In the wake of the clashes, some commentators suggested that the incident could portend a reversal of ASEAN’s successes in securing regional stability and the return to force as the tool of choice for settling differences. While potentially alarmist, the escalation of the territorial dispute nonetheless presented an important litmus test for the 10-member association, which is in the midst of a drive to form a political-security community. However, several weeks after the height of the dispute, it is possible at least tentatively, to draw some positive insights.
Through the dispute, ASEAN has arguably signified its intention to move into a new phase, governed – necessarily – by a more proactive attitude towards regional peace and security. With a mandate reaffirmed by the ASEAN Charter, and without requiring prompting, Indonesian FM Marty Natalegawa, representing the ASEAN Chair, initiated shuttle diplomacy to attempt to pave the way for bilateral talks and to halt the violence. ASEAN’s role as mediator was strengthened on 14 February when the UNSC expressed its support for ASEAN’s active efforts in the dispute, endorsing the upcoming informal meeting of Foreign Ministers on 22 February.

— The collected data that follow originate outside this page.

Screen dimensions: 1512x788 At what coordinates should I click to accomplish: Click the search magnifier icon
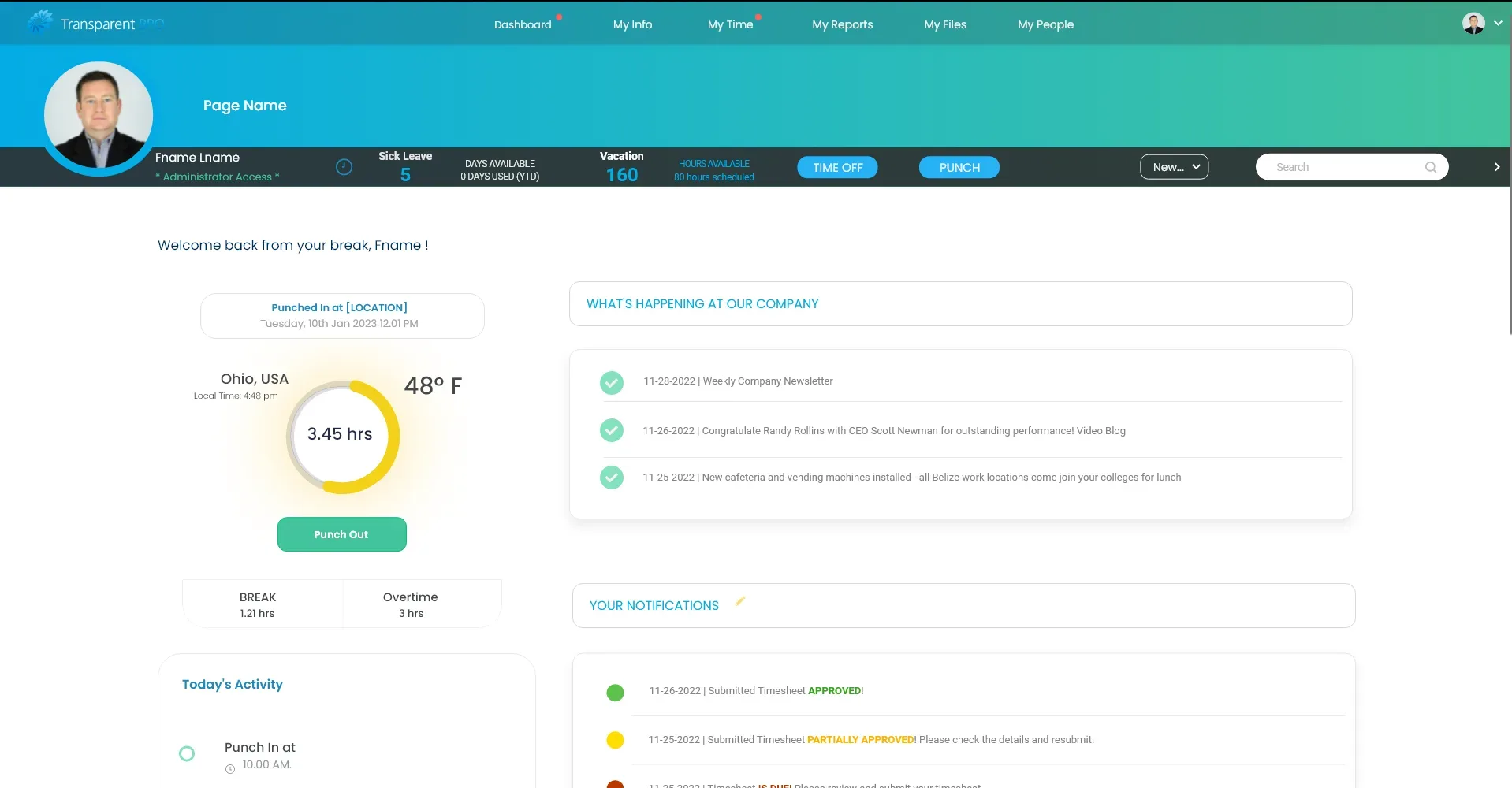pyautogui.click(x=1430, y=167)
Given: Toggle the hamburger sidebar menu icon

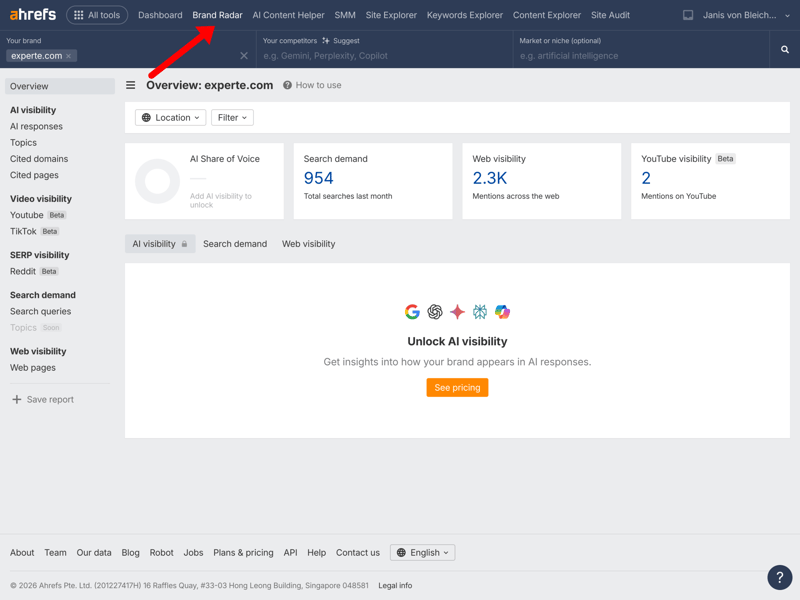Looking at the screenshot, I should click(x=131, y=86).
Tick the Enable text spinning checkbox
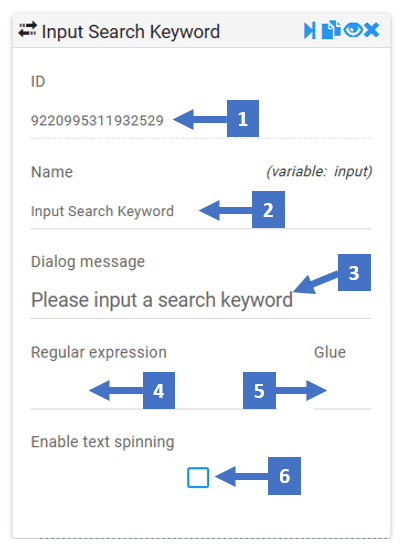The image size is (404, 550). pos(198,477)
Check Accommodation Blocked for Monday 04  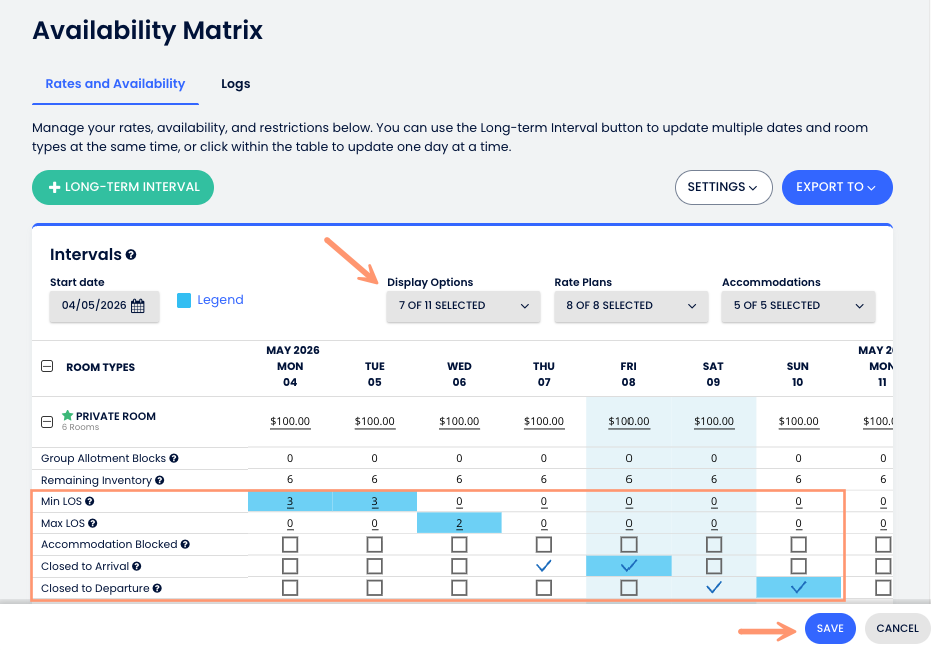(x=290, y=545)
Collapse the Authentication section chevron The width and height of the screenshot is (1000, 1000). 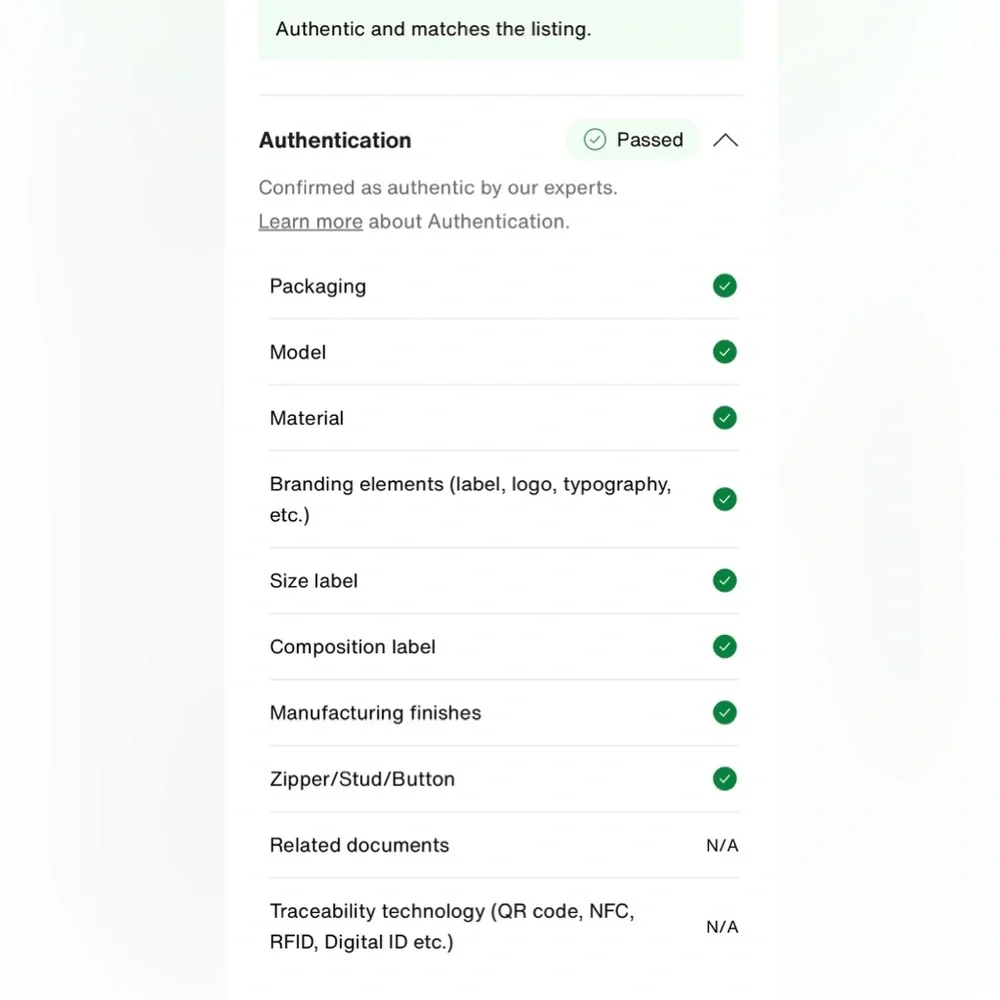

Out of this meeting, there emerged agreement that a group of Indonesian observers would be sent to the disputed border area as well as consensus on the importance of holding further bilateral talks, with Indonesia’s support. It is expected that the two will discuss the plan, including the terms of reference for the observer mission, during the Thailand-Cambodia Joint Boundary Committee (JBC) on demarcation and General Border Committee (GBC) meetings in Indonesia on 24-25 March.
Indonesia’s engagement in the dispute on behalf of ASEAN has been described by Natalegawa as a ‘seminal development in ASEAN’s capacity to deal with a conflict situation’. Ultimately, in spite of accounts of its relative impotence in addressing issues of regional peace and security, it appears that ASEAN is making serious attempts to manoeuvre around its inherent constraints to take on a more proactive role in this area. ASEAN’s proactive engagement in the Thai-Cambodia crisis can boost its confidence in this regard, provided it manages to negotiate a stable solution to the conflict in the coming weeks and months. Though perhaps the real challenge will lie in maintaining the momentum when Indonesia passes its chairmanship to Cambodia in 10 months time, given that it was Natalegawa’s initiative and diplomatic skill that has been most striking during this crisis.